The CD spectra showed that all proteins adopt predominantly random coil conformation in solution (data not shown) but form β-sheet rich structures after incubation for 72 hrs at 37°C. In the absence of dopamine and after incubation for 72 hrs, the majority of WT, E126A, and S129A precipitated out of solution and the CD spectra of the remaining material exhibited a predominantly random coil structure, except for S129A which exhibited a spectra consistent with species (soluble aggregates) rich in β-sheet structure (Figure 3C). Co-incubation with dopamine prevented the transition from random coil to β-sheet in the case of WT, S129A, E126A, but not in the case of E83A or E83A/E126A/S129A, further confirming that dopamine is able to prevent the fibrillization of the WT, E126A and S129A mutants but not of the E83A and E83A/E126A/S129A mutants (Figure 3C).

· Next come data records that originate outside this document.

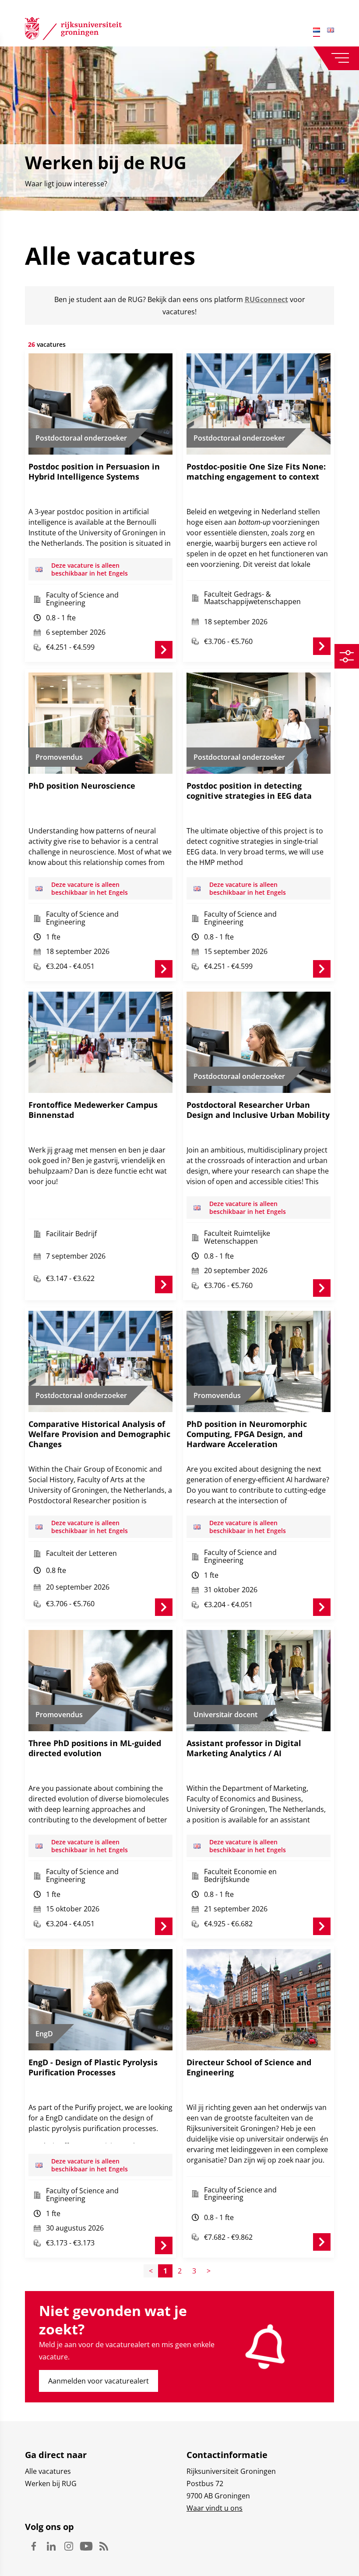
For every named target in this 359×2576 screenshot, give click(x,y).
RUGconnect (266, 299)
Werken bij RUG (51, 2483)
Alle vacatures (48, 2471)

To characterize the extent of aggregation and the effect of dopamine on the structural properties of the AS aggregates, we performed EM studies on AS samples incubated for 72 hrs in the presence or absence of dopamine. In the absence of dopamine, after 48–72 hrs the mutant proteins showed abundant fibrils resembling those formed by WT AS (Figure 4, left panels). In the presence of dopamine, WT, E126A and S129A formed predominantly soluble aggregates and no mature fibrils could be detected in these samples, which is consistent with previously reported data on the WT protein. On the contrary, addition of dopamine did not inhibit fibril formation or change the structure of the fibrils formed by both E83A containing mutants (Figure 4, right panels).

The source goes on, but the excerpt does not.